Earlier this month, a human rights lawyer representing many detainees estimated that at least 100 government members were arrested in the early days of the coup. The country’s prime minister, Hamdok, was placed under house arrest for several weeks and was only reinstated a few days ago.

Activists estimate that hundreds of protesters and activists have also disappeared in secret prisons. Saleh himself is not sure who else is being held, but he is still worried about their safety.

Many people were taken away from their homes on the morning of October 25 and have been kept in secret locations since then, unable to contact their family members or lawyers. The military leaders also cut off mobile and Internet communications across the country.

Saleh said that after his arrest, he was taken to a locked room from the outside with a bed, dressing table and toilet. He eats two meals a day and tells him to see a doctor if needed. He slowly concluded that he was being held in a military facility in the country’s capital, Khartoum.

But the person who arrested him clarified one thing: He was only allowed to contact the guards who brought him food. He suspects that his colleague is in the same building, but he has no way of knowing. He has not heard of the violence that occurred after the coup.

“I think it will be easier to be with other people,” said Saleh, who was also imprisoned by Bashir. “But this time I am alone. I don’t know what happened outside the room.”

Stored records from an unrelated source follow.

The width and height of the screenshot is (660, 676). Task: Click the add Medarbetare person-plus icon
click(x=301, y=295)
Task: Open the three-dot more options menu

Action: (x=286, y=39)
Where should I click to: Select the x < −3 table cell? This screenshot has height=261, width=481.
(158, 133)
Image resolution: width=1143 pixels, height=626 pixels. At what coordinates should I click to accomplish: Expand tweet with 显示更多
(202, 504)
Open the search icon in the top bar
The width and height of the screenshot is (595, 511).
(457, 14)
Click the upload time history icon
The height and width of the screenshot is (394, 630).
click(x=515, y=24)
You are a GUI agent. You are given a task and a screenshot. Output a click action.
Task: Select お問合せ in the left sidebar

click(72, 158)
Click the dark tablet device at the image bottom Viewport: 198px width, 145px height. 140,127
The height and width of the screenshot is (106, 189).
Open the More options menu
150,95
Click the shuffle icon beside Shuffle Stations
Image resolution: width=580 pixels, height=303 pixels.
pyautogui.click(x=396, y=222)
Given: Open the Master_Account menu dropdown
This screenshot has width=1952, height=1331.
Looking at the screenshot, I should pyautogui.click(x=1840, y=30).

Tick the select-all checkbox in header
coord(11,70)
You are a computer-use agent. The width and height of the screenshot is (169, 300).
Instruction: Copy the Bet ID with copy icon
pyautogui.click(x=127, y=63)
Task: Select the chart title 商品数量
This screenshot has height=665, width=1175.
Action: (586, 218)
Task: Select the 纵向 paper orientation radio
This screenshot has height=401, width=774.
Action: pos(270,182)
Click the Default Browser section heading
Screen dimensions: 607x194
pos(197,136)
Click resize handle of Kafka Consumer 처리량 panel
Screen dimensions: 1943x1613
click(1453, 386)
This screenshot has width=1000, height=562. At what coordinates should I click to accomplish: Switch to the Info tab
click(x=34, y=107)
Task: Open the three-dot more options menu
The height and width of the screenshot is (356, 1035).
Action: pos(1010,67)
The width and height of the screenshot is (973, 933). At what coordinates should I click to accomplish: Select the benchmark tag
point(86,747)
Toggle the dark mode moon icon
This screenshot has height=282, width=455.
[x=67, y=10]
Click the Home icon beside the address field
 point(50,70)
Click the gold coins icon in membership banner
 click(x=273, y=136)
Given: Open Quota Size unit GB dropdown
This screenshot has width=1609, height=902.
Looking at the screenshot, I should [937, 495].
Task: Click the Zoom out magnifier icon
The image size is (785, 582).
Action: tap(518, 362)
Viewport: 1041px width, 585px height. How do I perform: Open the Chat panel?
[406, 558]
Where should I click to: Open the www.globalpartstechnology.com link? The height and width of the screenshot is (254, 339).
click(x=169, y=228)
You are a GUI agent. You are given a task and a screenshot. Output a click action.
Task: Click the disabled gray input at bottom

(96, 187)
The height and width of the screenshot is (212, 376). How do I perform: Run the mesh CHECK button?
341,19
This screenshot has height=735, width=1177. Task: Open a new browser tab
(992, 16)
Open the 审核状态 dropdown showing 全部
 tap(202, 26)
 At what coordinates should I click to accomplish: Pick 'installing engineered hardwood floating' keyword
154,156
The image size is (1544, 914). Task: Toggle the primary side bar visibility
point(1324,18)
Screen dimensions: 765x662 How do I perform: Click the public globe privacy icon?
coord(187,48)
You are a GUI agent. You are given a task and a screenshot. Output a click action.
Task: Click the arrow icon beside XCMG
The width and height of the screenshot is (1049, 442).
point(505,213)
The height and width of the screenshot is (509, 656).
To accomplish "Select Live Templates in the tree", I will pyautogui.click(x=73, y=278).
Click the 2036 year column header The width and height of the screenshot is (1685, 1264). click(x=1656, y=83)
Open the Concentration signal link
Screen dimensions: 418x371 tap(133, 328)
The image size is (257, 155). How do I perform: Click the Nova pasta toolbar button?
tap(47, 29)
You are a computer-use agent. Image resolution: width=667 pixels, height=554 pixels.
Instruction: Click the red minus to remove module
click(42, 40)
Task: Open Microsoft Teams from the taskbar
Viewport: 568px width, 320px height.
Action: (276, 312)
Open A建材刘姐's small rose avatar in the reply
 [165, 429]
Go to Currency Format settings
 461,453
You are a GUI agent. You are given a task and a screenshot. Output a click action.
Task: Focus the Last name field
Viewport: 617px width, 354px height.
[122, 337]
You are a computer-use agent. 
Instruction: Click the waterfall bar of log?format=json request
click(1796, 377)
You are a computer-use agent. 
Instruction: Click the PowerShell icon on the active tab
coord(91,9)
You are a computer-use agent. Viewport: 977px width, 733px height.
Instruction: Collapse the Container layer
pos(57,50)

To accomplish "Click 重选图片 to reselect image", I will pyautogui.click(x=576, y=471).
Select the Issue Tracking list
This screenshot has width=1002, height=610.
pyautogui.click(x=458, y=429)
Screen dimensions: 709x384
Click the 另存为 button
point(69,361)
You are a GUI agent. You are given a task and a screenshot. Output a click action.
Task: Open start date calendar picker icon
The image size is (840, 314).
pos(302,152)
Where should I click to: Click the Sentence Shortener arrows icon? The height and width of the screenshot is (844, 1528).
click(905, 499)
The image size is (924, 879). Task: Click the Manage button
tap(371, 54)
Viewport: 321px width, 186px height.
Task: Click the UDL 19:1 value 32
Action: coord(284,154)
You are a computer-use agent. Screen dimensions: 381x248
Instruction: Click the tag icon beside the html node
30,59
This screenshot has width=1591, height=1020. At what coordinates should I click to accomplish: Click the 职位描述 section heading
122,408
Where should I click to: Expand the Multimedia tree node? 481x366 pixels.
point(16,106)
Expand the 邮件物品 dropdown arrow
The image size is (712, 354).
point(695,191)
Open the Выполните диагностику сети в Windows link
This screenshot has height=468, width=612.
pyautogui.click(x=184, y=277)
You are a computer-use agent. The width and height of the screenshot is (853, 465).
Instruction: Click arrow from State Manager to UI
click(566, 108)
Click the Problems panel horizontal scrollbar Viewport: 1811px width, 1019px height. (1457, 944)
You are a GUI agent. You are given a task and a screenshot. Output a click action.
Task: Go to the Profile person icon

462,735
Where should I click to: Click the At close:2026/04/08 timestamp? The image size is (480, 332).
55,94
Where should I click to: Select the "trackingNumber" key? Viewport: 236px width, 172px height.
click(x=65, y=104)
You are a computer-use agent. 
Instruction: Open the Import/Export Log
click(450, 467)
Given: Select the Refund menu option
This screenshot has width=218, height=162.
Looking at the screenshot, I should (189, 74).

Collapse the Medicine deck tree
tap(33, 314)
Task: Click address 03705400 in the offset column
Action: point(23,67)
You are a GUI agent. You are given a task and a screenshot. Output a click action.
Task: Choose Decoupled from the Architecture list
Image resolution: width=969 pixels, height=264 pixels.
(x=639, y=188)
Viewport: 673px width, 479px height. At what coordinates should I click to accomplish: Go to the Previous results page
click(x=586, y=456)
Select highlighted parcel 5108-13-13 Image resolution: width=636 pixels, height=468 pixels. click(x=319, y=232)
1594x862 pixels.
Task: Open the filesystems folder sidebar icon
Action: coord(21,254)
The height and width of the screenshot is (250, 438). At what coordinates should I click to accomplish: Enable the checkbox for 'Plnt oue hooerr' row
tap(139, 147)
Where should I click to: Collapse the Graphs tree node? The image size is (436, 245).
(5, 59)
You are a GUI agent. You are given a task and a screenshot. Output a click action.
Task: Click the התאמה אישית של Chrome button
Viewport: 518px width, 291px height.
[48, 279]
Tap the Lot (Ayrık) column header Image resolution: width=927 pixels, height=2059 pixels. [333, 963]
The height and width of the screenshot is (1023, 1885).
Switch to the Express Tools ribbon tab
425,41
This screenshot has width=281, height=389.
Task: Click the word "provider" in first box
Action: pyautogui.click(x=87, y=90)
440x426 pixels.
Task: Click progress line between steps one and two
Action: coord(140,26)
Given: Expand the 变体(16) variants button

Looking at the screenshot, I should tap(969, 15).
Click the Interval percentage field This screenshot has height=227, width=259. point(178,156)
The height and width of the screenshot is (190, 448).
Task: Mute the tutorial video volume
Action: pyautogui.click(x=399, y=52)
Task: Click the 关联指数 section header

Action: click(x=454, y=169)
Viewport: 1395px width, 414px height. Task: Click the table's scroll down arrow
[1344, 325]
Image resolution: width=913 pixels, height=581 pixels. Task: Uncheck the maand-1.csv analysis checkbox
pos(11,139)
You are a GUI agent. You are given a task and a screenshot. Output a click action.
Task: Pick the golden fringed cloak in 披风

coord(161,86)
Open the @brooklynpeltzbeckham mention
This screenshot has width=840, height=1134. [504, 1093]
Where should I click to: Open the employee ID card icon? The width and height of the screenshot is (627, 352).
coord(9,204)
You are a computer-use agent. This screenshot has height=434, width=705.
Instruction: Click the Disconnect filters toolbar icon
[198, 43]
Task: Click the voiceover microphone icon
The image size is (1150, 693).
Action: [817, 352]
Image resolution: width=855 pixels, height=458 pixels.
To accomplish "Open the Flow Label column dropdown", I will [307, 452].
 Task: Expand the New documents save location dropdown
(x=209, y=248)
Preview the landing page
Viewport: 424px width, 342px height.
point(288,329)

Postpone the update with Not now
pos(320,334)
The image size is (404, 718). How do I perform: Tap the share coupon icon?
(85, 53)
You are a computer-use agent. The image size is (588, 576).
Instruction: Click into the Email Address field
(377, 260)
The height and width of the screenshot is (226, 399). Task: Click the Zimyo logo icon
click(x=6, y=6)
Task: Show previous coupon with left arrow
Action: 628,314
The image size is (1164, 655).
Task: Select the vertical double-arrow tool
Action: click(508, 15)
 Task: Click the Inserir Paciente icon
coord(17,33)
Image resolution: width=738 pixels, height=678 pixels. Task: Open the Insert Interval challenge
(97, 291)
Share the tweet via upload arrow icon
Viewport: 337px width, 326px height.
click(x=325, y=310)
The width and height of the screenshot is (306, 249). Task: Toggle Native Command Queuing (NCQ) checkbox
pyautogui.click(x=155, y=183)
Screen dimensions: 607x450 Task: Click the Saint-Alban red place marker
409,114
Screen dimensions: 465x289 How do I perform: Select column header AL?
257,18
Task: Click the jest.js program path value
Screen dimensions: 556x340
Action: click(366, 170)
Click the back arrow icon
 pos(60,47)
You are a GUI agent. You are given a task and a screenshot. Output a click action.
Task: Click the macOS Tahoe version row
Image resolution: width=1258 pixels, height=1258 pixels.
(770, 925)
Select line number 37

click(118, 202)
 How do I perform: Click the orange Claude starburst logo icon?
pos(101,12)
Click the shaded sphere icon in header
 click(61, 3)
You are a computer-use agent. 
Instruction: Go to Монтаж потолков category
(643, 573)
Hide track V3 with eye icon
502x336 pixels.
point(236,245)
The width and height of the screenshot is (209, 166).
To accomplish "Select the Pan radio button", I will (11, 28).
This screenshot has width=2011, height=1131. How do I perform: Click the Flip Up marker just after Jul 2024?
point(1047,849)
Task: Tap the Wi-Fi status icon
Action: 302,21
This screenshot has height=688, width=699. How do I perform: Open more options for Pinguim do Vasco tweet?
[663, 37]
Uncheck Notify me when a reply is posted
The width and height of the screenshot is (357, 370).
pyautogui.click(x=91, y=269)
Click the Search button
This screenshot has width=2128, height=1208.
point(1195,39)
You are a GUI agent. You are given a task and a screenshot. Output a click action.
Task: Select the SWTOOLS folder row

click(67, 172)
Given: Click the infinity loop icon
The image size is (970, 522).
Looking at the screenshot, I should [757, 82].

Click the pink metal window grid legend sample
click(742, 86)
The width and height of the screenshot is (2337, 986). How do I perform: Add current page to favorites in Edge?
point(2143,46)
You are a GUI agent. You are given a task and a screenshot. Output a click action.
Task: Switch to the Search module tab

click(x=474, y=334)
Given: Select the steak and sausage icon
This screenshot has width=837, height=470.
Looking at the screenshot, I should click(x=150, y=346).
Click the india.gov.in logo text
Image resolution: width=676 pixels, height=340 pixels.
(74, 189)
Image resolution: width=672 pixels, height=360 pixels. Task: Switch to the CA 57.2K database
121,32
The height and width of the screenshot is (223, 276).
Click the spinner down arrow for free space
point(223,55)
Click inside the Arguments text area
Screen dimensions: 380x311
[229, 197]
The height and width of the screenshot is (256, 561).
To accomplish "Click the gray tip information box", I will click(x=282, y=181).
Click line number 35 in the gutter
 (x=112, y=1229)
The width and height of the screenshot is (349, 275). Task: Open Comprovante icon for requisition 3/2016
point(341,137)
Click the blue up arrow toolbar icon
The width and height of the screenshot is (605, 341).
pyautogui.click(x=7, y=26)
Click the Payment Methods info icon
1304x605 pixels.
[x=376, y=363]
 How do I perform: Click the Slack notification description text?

According to the medical group, since the takeover, protesters flooded the streets in the largest demonstration since the end of Bashir’s three-year rule in 2019. Since the coup, security forces have killed more than 40 demonstrators.

Saleh is trying to familiarize himself with a new and frightening political landscape. He said he hopes to be able to sit down with his former boss soon. He also called for the release of all detainees, whether they are politicians or protesters.

“Only in this way can we study the next step,” he said.

On Sunday, the military reached an agreement with Hamdok to reinstate him as the head of the new technocratic cabinet before the final elections. But the agreement split the democratic movement in Sudan, many of whom accused Hamdok of making himself a fig leaf for continued military rule.

When Saleh’s account appeared, the country was slowly moving away from weeks of limited mobile and Internet access.

On Wednesday, Internet advocacy organization NetBlocks stated that social media and messaging platforms are fully operational in the country for the first time since the coup.